In my devotional reflection this week, I re-read the part of Paul’s epistle to the Romans in which he advises the community of the faithful, ‘be not overcome of evil, but overcome evil with good.’ One of the distinguishing features of our Christian faith is the repeated nature of this type of exhortation throughout the Gospels and much of the rest of Scripture. We all know well Christ’s commandment to love our enemies and to pray for those who would persecute us. Often, however, our responses might fall short of that vision, and do so in two primary ways.
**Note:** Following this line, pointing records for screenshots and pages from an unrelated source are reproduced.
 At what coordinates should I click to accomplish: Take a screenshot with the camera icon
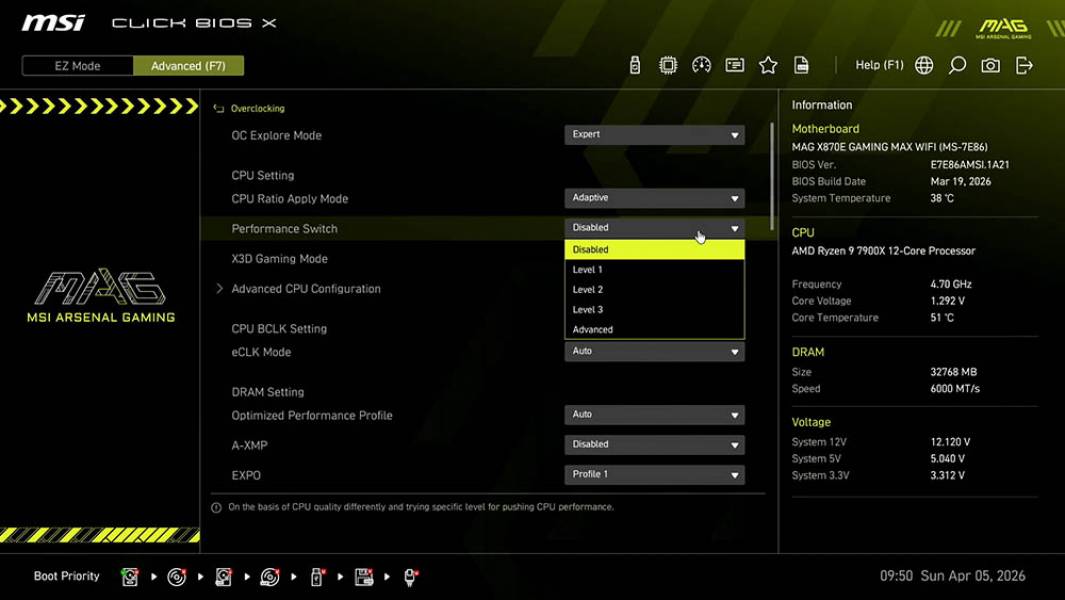click(989, 64)
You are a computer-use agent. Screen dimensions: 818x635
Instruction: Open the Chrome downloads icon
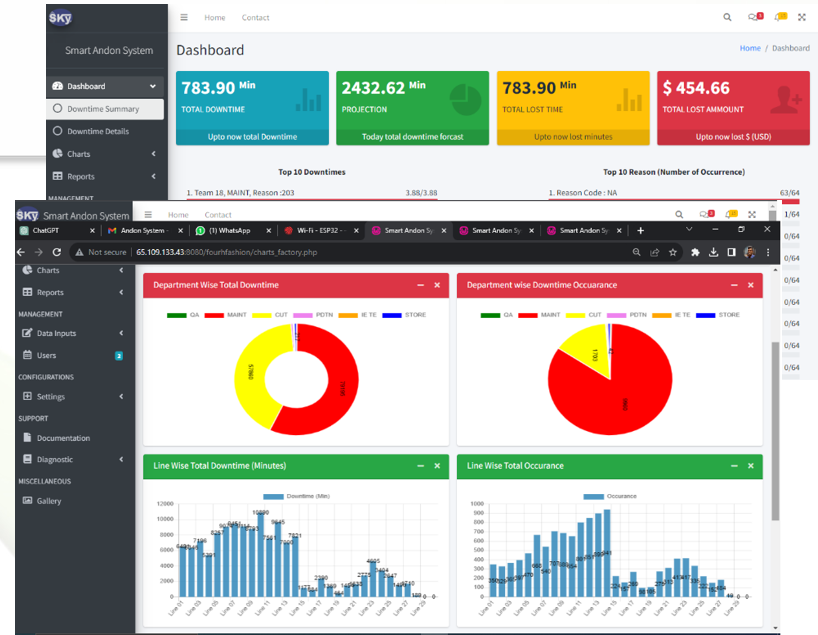(x=713, y=252)
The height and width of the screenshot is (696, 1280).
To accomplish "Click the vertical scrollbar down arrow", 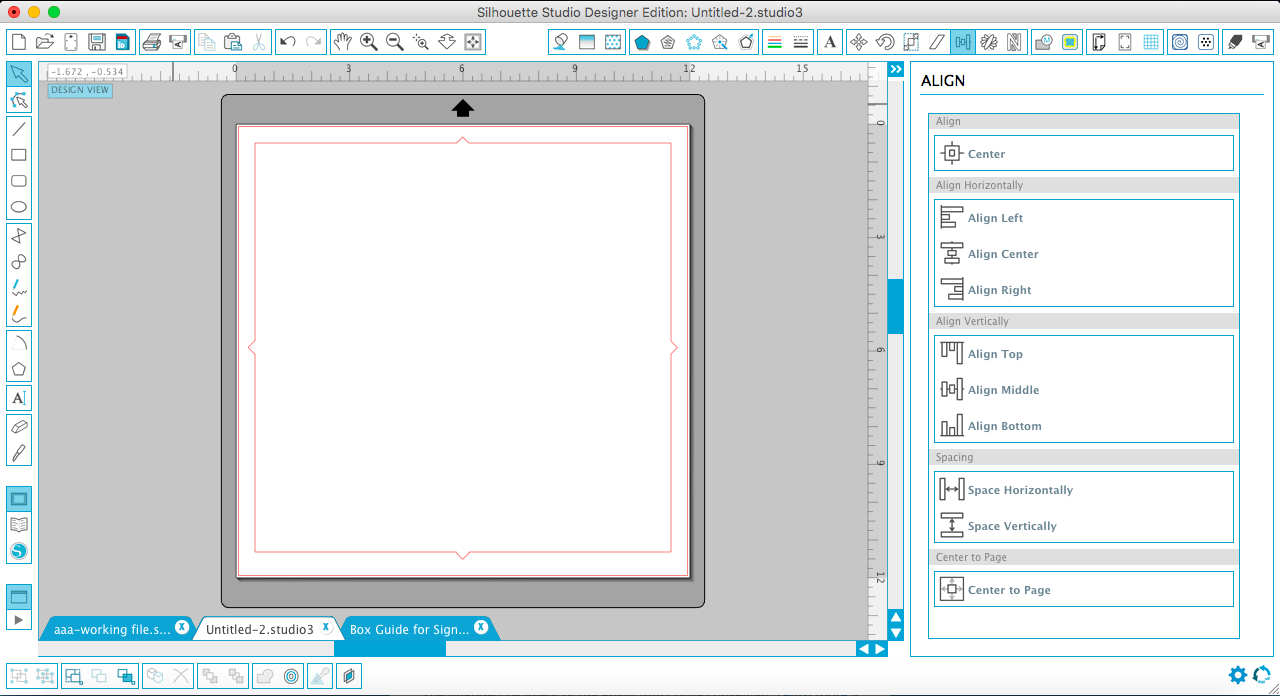I will tap(895, 633).
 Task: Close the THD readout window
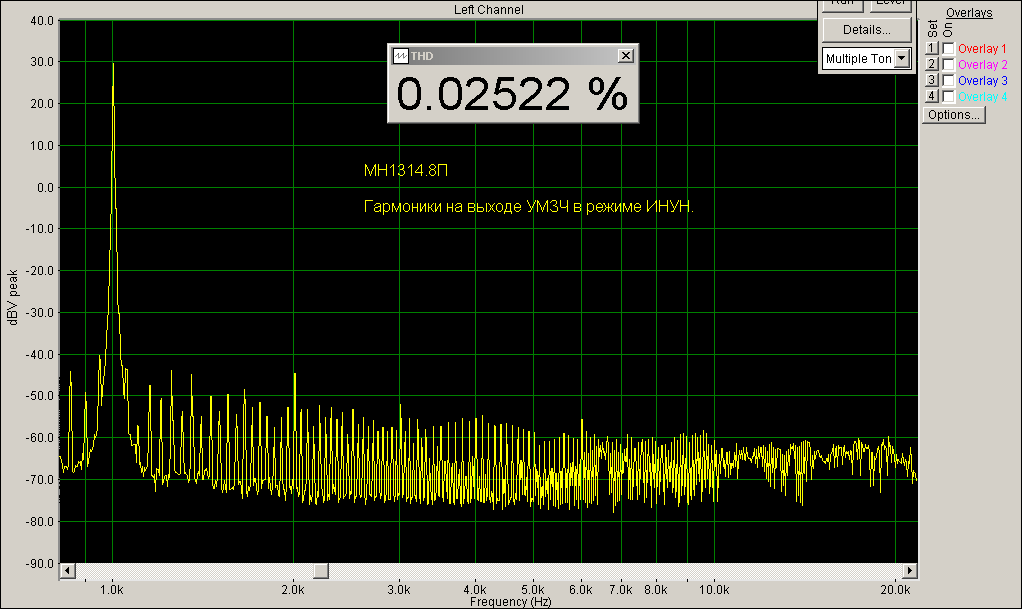point(626,56)
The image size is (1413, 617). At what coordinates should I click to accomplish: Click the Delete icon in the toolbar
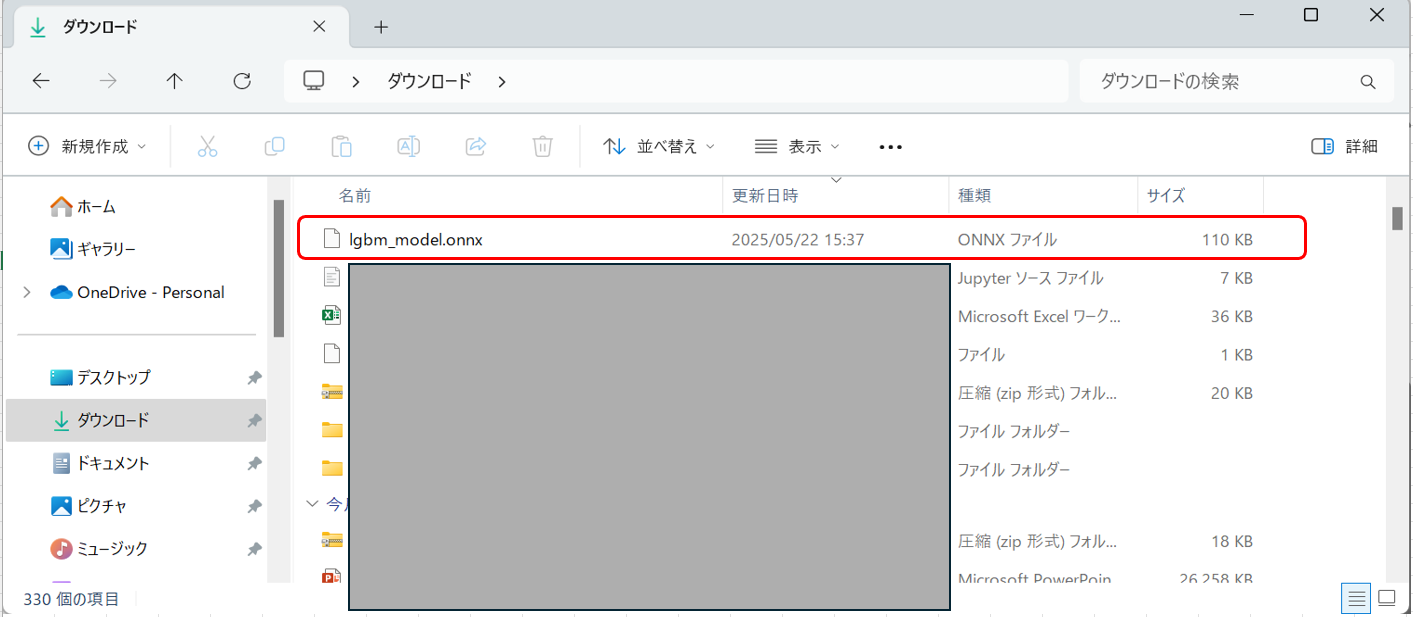[542, 146]
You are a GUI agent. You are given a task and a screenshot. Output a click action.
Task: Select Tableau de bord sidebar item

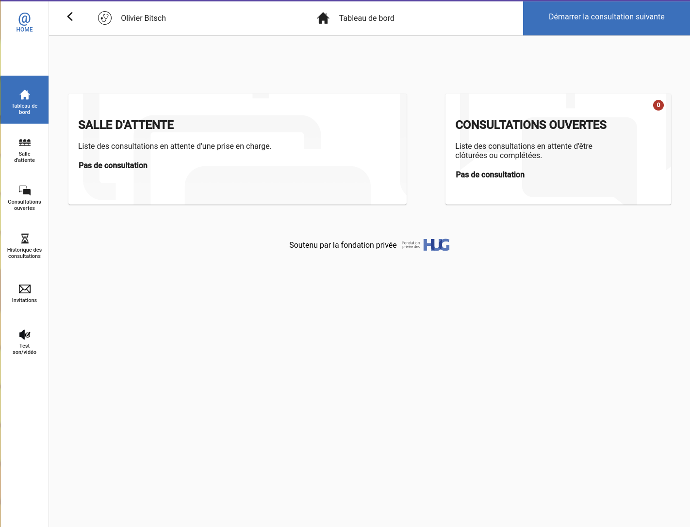point(25,100)
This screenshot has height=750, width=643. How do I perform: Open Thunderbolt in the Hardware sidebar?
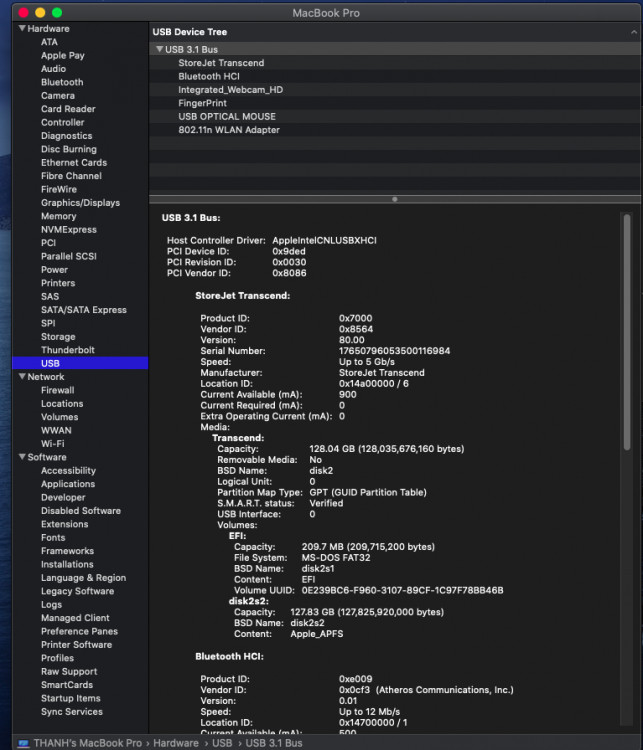[x=66, y=350]
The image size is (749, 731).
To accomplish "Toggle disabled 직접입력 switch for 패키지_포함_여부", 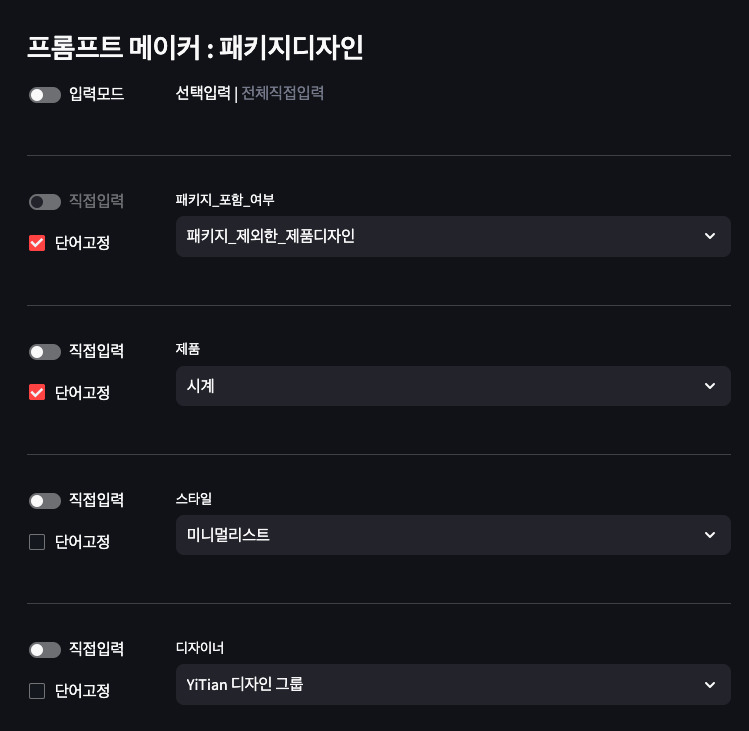I will pyautogui.click(x=45, y=202).
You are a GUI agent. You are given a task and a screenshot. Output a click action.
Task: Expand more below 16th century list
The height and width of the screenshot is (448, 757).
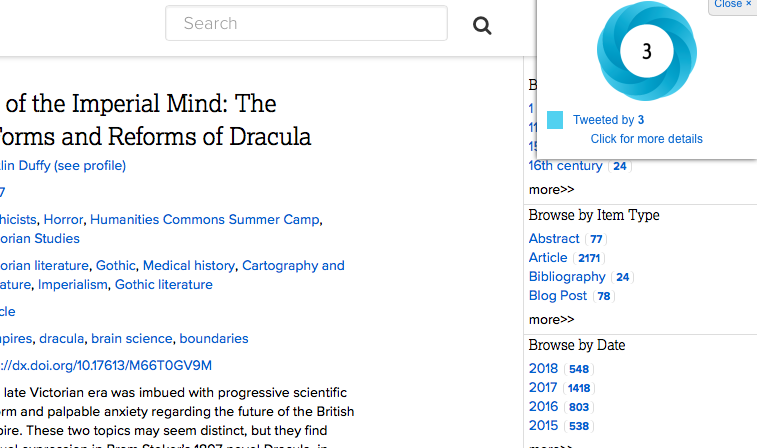(551, 189)
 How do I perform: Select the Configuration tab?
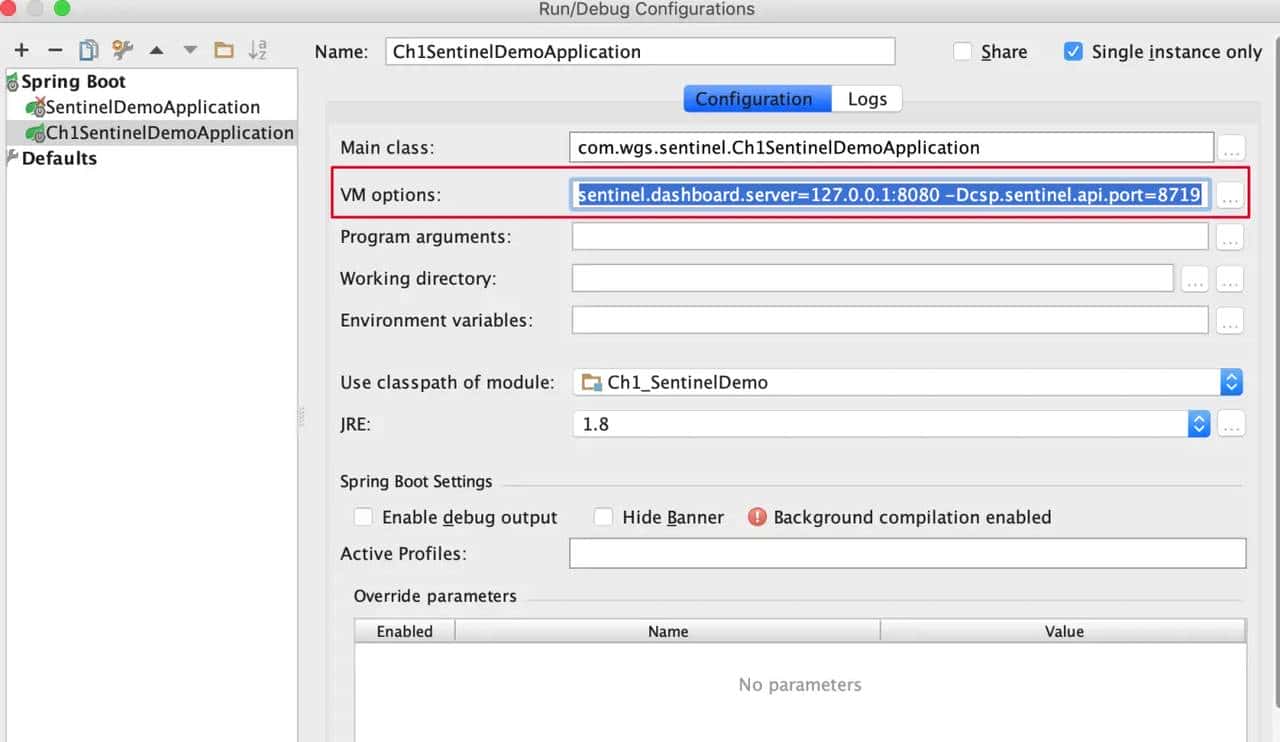754,99
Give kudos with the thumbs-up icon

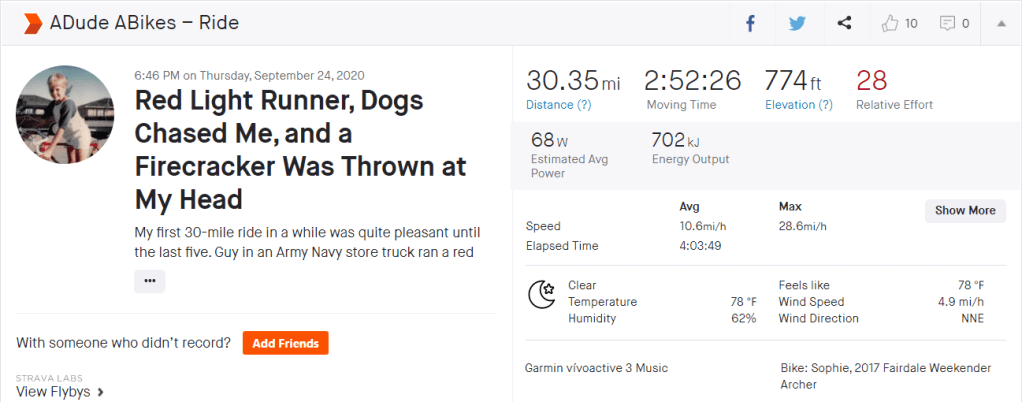coord(891,23)
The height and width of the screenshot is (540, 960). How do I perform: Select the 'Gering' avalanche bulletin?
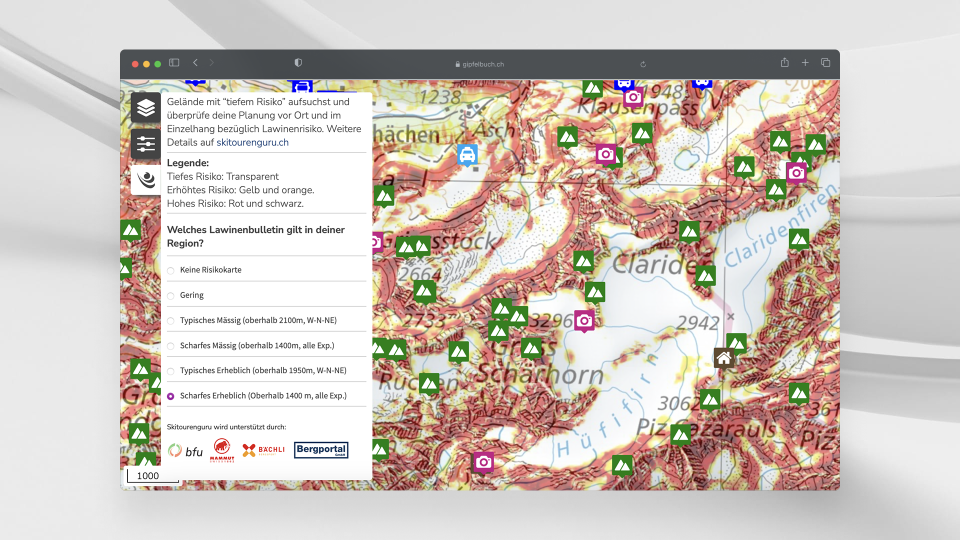click(171, 295)
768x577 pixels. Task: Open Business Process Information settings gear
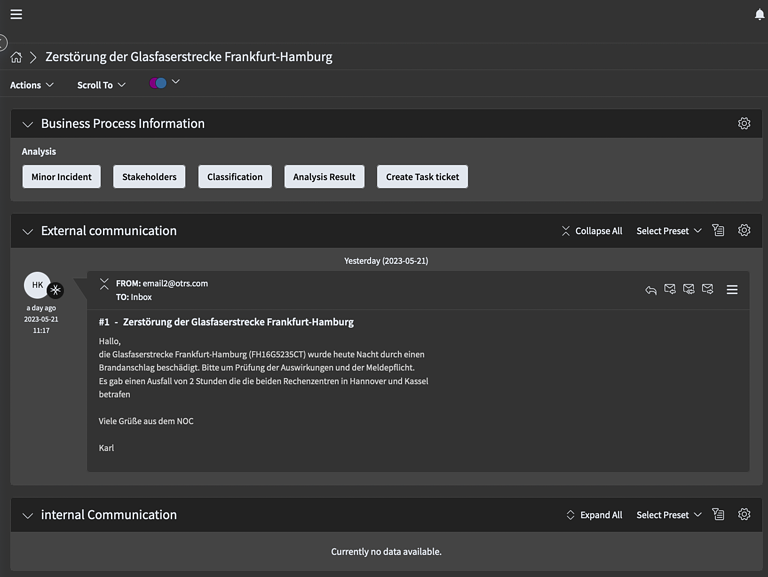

Either we neglect in our anger or hurt to even begin to practice Christ’s commandment, or we imagine that a bland posture of benignity towards our enemies suffices for real love.

 

Paul’s vision of what it means to love is both startling in its instruction and implication. ‘Dearly beloved,’ he writes, ‘if thine enemy hunger, feed him; if he thirst, give him drink: for in doing so thou shalt heap coals of fire on his head.’ Paul insists that we must do real, tangible, and active good towards our enemies, whomever they may be, and yet at the same time maintains that there is a destructive element to these actions. At first, I balked at the apparent Machiavellian nature of Paul’s instruction, with the implication that goodness only works condemnation and not redemption. Yet they also put me in mind of the words of a dear friend, who believed the only worthwhile spiritual, political, and social work in the world to be literally ‘loving the hell out of people,’ acknowledging the reality of confronting evil in each other and in ourselves and with the tribulation and frustration and tortuousness that accompanies such love. It is one of the great mysteries of life with Christ that this kind of love cannot be adequately described or prepared for in advance, but must be lived each day, in spite of ourselves. What kind of love might God be calling us to in this time?